Bundan sonra ki üç kapı da aynı komut ve aynı düğmenin kontrolünde açıldılar.
Son kapıya geldiğimizde, şişman kadın, kasketini düzeltti. Üniformasının eteklerini çekiştirdi. Boğazını temizledi ve bana döndü:
“Bu, son kapı… Yalnız başına geçeceksin. Senin için bir sandalye hazırladık, parmaklıkların önünde. Ancak oradan sohbet edebilirsin.”
“ Ama nasıl olur? Böyle konuşmamıştım, müdürle. Yanına girmem lazım.”
“ Olmaz. İdam mahkumlarının tutulduğu bu bölümde, böyle bir şey izin yoktur.”
“ Müdürle konuşmak istiyorum.”
“ Bu noktadan geri dönersen, bir daha gelemezsin. Şimdi, geçmek istediğinden emin misin?”
“ Evet, eminim.”
Elindeki anahtar demetinin içinden bir tanesini seçti ve kilide soktu. Peş peşe üç kez döndü anahtar, kilitte. Kadın, yana çekildi ve eliyle geçebilirsin dedi, yüzüme bile bakmadan.
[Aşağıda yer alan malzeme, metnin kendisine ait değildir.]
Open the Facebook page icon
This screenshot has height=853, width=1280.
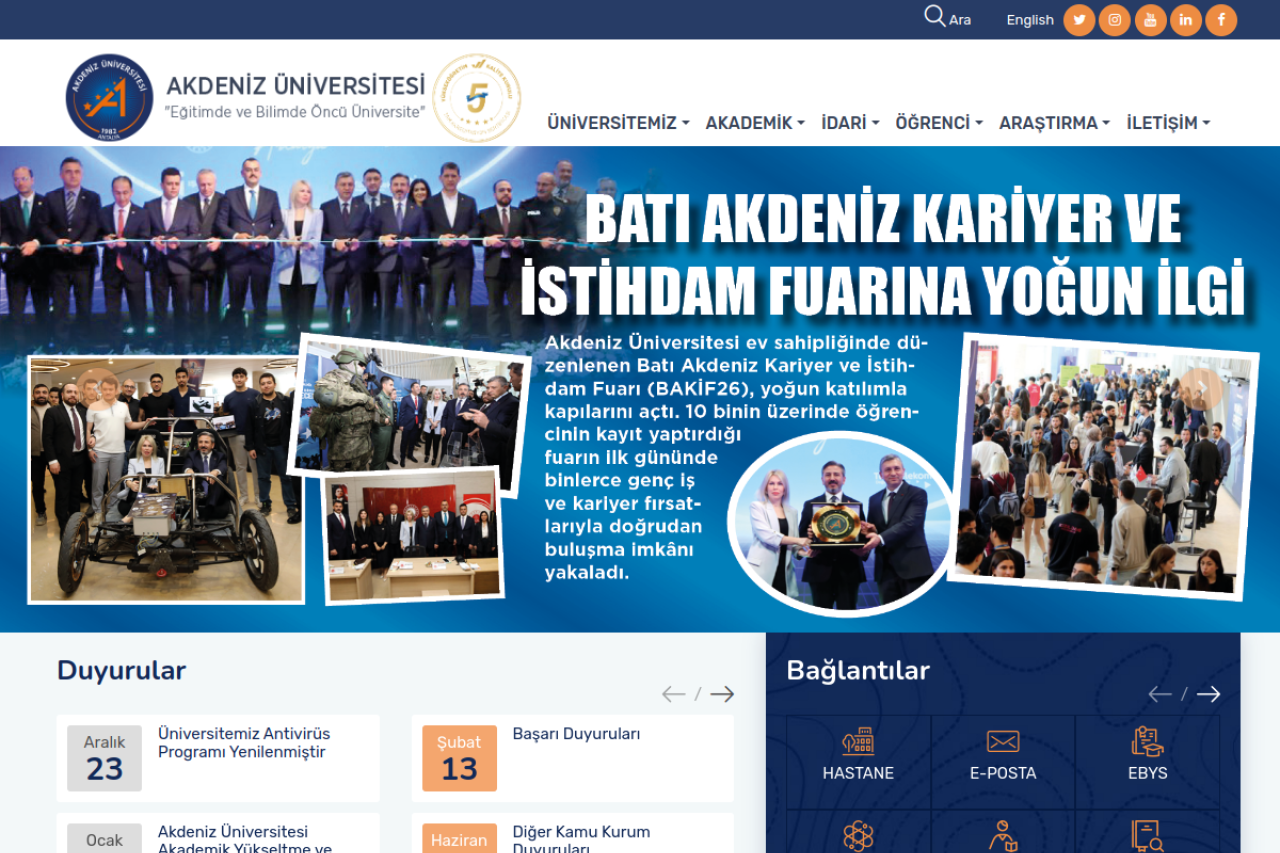tap(1221, 20)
Sırtımı dikleştirdim. Elimdeki çantaya, daha bir kuvvetli sarıldım. Kadının önünden geçerek yürüdüm.
…/…
“ Beni çağırtmışsın, patron? “
“ Evet, Eser. Gel, otur bakalım.”
“ Hayırdır, patron? Çok ciddisiniz. Kötü bir şey yok, değil mi? “
“ Hayır mı, şer mi ben de bilmiyorum. Bir röportaja çağrıldın.”
“ Nasıl yani? “
“ Biliyorsun, son günlerde, bütün gazetelerde, aynı haber yer alıyor: 4 kişiyi öldüren kadının tutuklanması? “
“ Evet, biliyorum. Ben de olayı, bizim gazeteden izliyorum.”
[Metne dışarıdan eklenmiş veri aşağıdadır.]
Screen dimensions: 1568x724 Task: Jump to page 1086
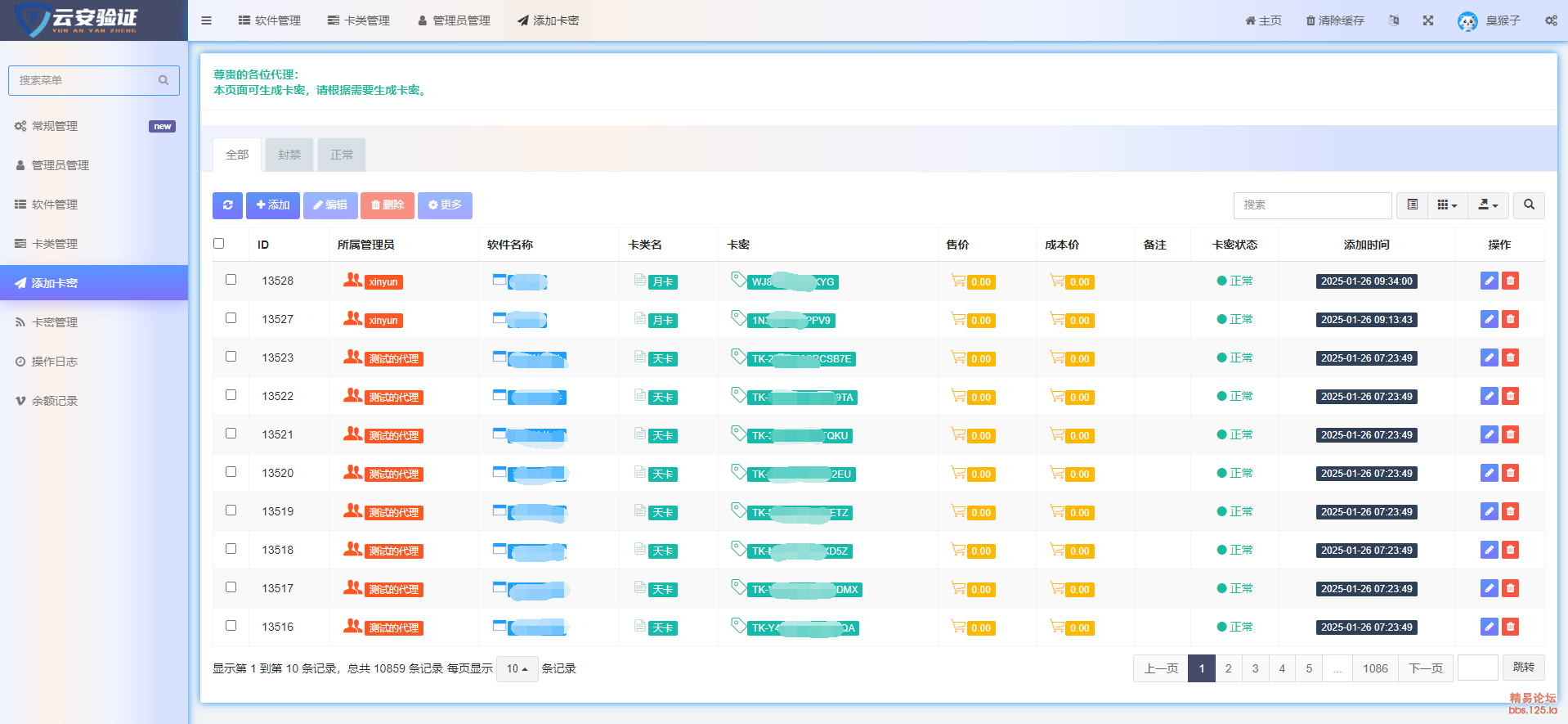[1375, 668]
“ İşte, o kadınla röportaj yapmak için, bütün gazeteler sıraya dizildiler. Her gazete, bir yazar ismi önerdi. Kadın, bizim gazeteyi seçti.”
“ Ya? E bu güzel haber, patron. Değil mi? “
“ Güzel haber de kadının, bir şartı var: Seni istiyor.”
“ Beni mi istiyor? “
“ Evet, röportaj için, seni istiyor. Ya sen, ya da hiç dedi. Ancak…”
“ Ancak? “
“ Ancak, henüz çok acemisin. Üstelik böyle büyük bir röportaj için…”
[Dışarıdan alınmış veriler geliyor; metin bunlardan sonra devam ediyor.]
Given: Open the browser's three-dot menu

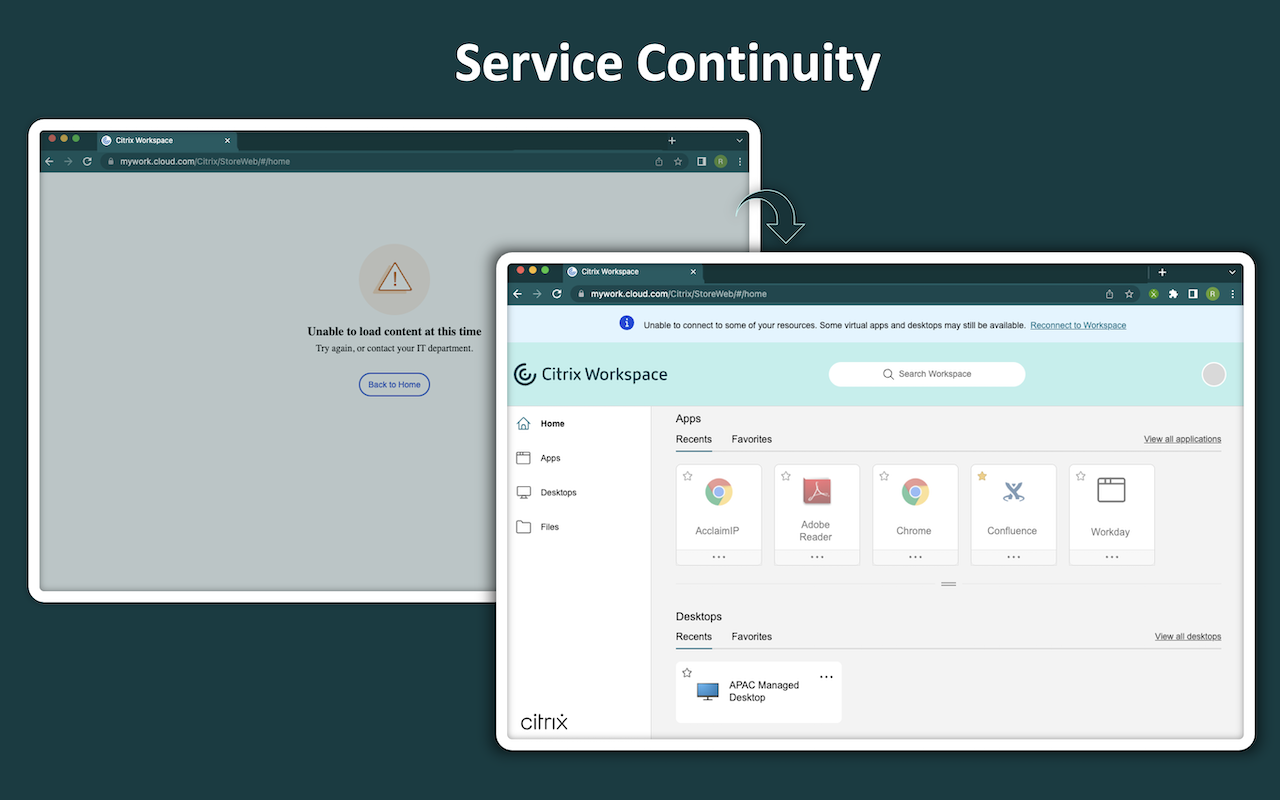Looking at the screenshot, I should pos(1232,293).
“ Yapabilirim, patron. Siz, bana güvenin, yeter. Ben, kendime güveniyorum.”
“ Başka da çaremiz yok, zaten. Yarın sabah, 09.00 da hapishane de olacaksın. Ben, müdürle görüşüp, her şeyi ayarlayacağım. Olayın detaylarını biliyor musun? Kadının, kimleri öldürdüğünü, nasıl öldürdüğünü ve nasıl yakalandığını? Biliyorsun, kadın hiç konuşmadı, bugüne kadar. Sorularını, ona göre hazırla. İlk ve belki son konuşması olacak. İdam kararı onaylanacaktır, mutlaka.”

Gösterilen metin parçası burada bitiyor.